上記の結果をもとにテストコードを GitHub Copilot と一緒に書いた結果以下のようになりました。だいぶ見栄えが良くなりました。

# multiply()のテストコードを以下の条件に従って書いてください。
# Condition: 成功ケースを含める
class TestMultiply(unittest.TestCase):
    def test_multiply(self):
        # 2つの正の整数を入力した場合、正しい結果を返すことを確認する。
        self.assertEqual(multiply(3, 4), 12)
        # 2つの負の整数を入力した場合、正しい結果を返すことを確認する。
        self.assertEqual(multiply(-3, -4), 12)
        # 1つの正の整数と1つの負の整数を入力した場合、正しい結果を返すことを確認する。
        self.assertEqual(multiply(3, -4), -12)
        # 1つの入力が0である場合、結果が0であることを確認する。
        self.assertEqual(multiply(3, 0), 0)
        # 1つの入力が小数である場合、エラーが発生することを確認する。
        self.assertRaises(ValueError, multiply, 3, 0.1)
        # 1つの入力が文字列である場合、エラーが発生することを確認する。
        self.assertRaises(ValueError, multiply, 3, "a")
        # 整数以外の入力が与えられた場合、エラーが発生することを確認する。
        self.assertRaises(TypeError, multiply, 3, "a")
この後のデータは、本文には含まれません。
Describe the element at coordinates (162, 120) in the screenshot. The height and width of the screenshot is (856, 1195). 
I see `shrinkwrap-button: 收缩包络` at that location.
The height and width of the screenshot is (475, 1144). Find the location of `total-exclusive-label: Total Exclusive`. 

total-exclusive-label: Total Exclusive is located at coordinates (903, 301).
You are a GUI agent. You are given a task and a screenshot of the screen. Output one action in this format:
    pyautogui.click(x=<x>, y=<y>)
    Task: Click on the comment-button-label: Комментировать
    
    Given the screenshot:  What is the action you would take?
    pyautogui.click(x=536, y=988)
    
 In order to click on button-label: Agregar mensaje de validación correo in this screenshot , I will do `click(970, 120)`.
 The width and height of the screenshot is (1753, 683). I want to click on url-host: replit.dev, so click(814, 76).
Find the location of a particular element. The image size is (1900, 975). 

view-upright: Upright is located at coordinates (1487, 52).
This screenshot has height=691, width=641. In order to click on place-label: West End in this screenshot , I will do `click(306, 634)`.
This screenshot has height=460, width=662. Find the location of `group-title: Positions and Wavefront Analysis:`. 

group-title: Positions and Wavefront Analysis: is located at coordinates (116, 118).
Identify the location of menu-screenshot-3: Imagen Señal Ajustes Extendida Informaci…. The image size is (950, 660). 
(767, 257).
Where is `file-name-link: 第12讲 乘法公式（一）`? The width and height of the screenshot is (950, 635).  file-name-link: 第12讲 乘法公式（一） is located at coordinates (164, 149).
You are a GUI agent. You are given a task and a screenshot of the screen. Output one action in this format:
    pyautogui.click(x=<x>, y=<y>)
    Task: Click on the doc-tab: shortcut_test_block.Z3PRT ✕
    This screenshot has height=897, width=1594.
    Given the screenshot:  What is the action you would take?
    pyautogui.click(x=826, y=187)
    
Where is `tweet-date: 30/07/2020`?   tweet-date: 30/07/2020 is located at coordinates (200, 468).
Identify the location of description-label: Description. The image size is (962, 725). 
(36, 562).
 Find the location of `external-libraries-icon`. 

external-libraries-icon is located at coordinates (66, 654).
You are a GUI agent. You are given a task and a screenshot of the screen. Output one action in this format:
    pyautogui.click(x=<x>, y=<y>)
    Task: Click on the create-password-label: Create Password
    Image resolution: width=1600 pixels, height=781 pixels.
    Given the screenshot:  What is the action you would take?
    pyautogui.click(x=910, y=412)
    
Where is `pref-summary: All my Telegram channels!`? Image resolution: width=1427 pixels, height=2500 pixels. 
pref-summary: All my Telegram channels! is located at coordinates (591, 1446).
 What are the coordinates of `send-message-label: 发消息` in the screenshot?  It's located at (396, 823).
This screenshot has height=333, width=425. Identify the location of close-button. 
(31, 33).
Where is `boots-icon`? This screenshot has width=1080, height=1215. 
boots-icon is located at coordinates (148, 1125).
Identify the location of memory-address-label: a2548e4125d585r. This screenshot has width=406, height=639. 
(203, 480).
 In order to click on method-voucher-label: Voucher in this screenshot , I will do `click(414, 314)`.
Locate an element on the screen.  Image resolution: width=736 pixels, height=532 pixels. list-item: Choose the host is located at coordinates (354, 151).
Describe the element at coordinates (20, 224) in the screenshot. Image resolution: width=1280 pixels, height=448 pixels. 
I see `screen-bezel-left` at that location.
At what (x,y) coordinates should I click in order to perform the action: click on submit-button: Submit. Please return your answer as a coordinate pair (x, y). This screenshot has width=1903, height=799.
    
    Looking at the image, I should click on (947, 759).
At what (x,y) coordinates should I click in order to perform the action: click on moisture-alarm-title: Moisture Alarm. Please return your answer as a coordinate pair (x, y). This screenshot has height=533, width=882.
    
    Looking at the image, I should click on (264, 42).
一方でこれも完璧かというとそうではありません。 1つの入力が小数である場合、エラーが発生することを確認する必要があるのかは実装によりますし、最後の2つのテストケースは同じエラーをテストしています。 まだ修正の余地はありますが、テストコードを書く書き初めの段階でここまで一瞬で辿り着けることは素晴らしいことです。

Resulting Context

GitHub Copilotを使用してコードを自動生成する際には、テストコードの網羅性に注意する必要があります。 詳細な文脈を与え、ChatGPTなどの自然言語処理モデルを使用してより網羅的なテストケースを作成することができます。 しかし一方で完璧なテストコードを自動生成することはできないため、手動で修正する必要があることに留意する必要があります。 テストコードはプログラム品質を保証するために非常に重要であり、網羅的なテストケースを持つことは必要不可欠です。